An interview with: Todd Park Mohr of Big Head Todd and the Monsters

By Ben Olson
Reader Staff

Over 30 years ago, a trio of high school friends in Colorado started messing around and playing music for fun. When Todd Park Mohr, Brian Nevin and Rob Squires — collectively known as Big Head Todd and the Monsters — started playing local clubs in Denver, Fort Collins and Boulder, a live following soon developed around the band. 

Big Head Todd and the Monsters at Red Rocks Amphitheater. Photo by Dave Vann.

With a unique style merging rock and blues influences with a ‘90s alternative rock and jam band sound, Big Head Todd and the Monsters began seeing some success on the charts. Their 1993 album “Sister Sweetly” went platinum and gave the world one of the most beautiful songs to come out of the ‘90s, “Bittersweet.” More hit singles followed, and the band began their epic three-decade musical exploration of the world, touring relentlessly and sharing their musical gift with their dedicated fans.

Todd Park Mohr took some time last week to have a chat with the Reader about their upcoming show kicking off the Festival at Sandpoint on Aug. 2. 

READER: Hi Todd. Thanks so much for taking the time to chat. I read somewhere that you and Rob and Brian all went to high school together in Boulder. Can you tell me about the early days, were you friends before you started the band?

TODD PARK MOHR: Uh, we actually, we went to high school in Littleton, later went to college in Boulder. But yeah, we met in high school. I met Brian through the jazz band. I played sax and he was the drummer. And he knew Rob, and we started playing around then, just like for high school fun. Just kind of developed from there.

SR: Did you have ambitions to be anything else, or did you always want to get into a career in music?

TPM: No, I had ambitions to teach, probably English, which is the only job I thought I could do. (laughs). I ended up getting sidetracked with music. 

SR: Well, you’re still kind of honoring that ambition. Songwriting is a very creative art. So you guys have been making music almost 30 years now, right?

TPM: Yeah, over that. I think it’s 32 now.

SR: Is there one aspect of the industry that you’ve seen change the most over time?
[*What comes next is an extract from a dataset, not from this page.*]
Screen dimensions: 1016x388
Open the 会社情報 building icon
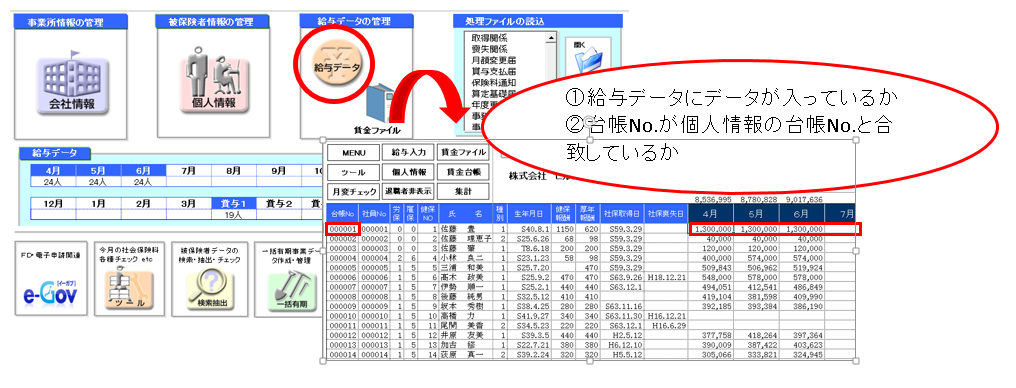click(71, 83)
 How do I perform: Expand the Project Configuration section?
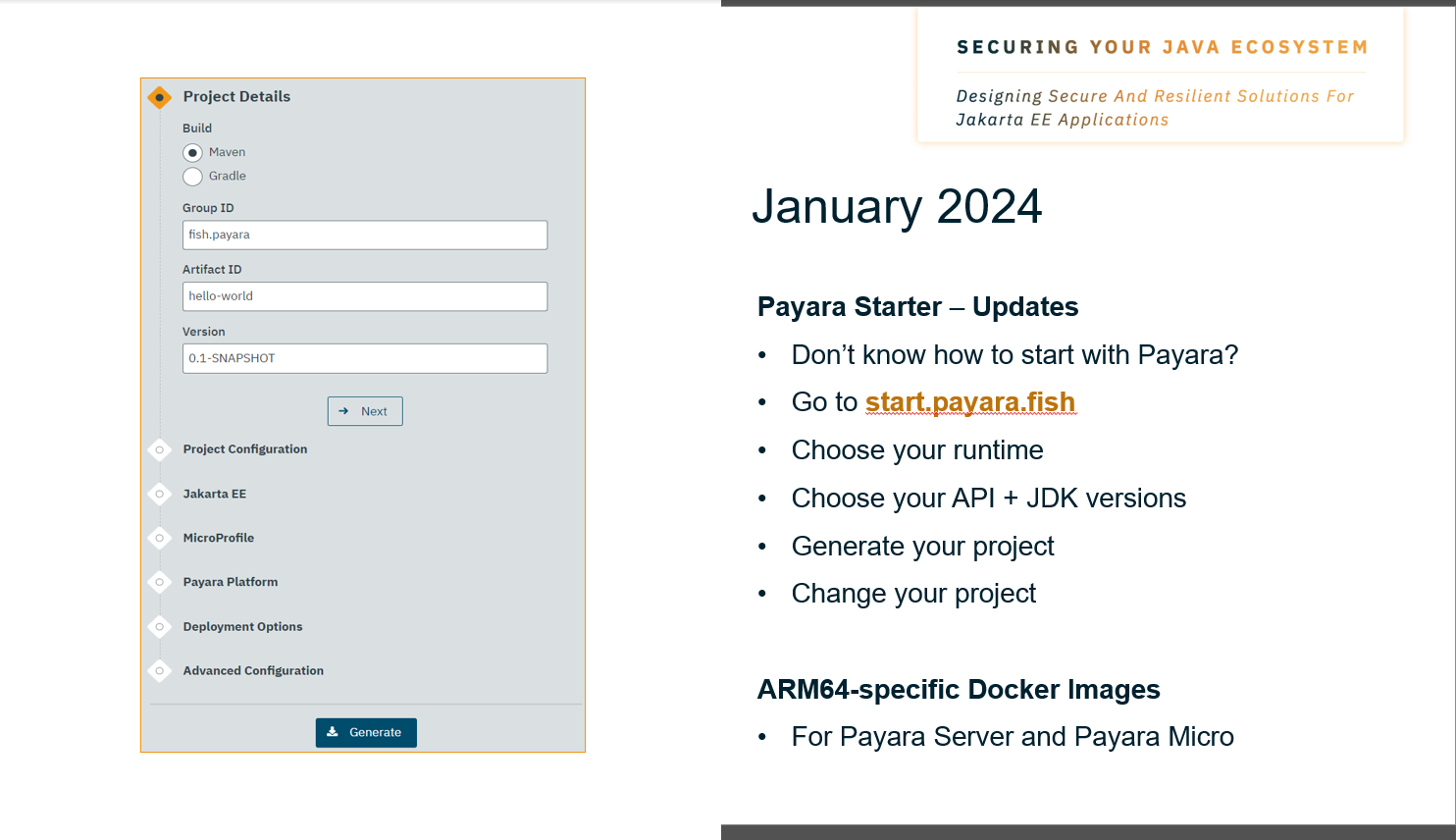[244, 449]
TPM: Well, obviously the delivery method has changed several times over. We started almost before CDs. So, now we’re definitely in a post-CD period. Obviously, along with that the major labels, their style about business kind of went away, for all practical purposes. So that’s been a huge difference also. 

SR: Does that give you more control over your music, you think?
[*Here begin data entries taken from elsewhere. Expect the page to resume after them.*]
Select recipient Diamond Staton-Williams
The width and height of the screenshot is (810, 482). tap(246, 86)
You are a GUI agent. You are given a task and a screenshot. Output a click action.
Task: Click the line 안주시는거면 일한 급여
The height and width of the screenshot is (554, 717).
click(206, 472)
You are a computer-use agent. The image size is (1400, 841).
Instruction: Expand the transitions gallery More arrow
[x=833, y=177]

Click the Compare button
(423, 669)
TPM: It doesn’t have so much to do with that, I think it as a business overall, there’s no middle, is what I like to say, anymore. Labels used to foster careers. Over many albums, and you don’t have that infrastructure anymore. So there’s a lot of smaller groups and not very many megagroups. And not very many in between.

SR: Yeah, good point. You know, it’s kind of cool how you got to form your musical landscape in the ‘90s. I grew up in the ‘90s, and your music was definitely a part of my own experiences, especially the “Sister Sweetly” and  “Beautiful World” albums. Do you have a favorite era from your past work?

TPM: (laughs). You know, I like “Riviera” a lot, that’s probably one of my favorite albums from our band. But I like “Sister Sweetly” and those early albums also.

SR: You latest album, “New World Arisin’,” seemed to come back to the “Sister Sweetly” style, especially after your “Black Beehive” album which had a bluesier feel to it. Do you try to evolve within your sound, or are you experimenting to find new sounds?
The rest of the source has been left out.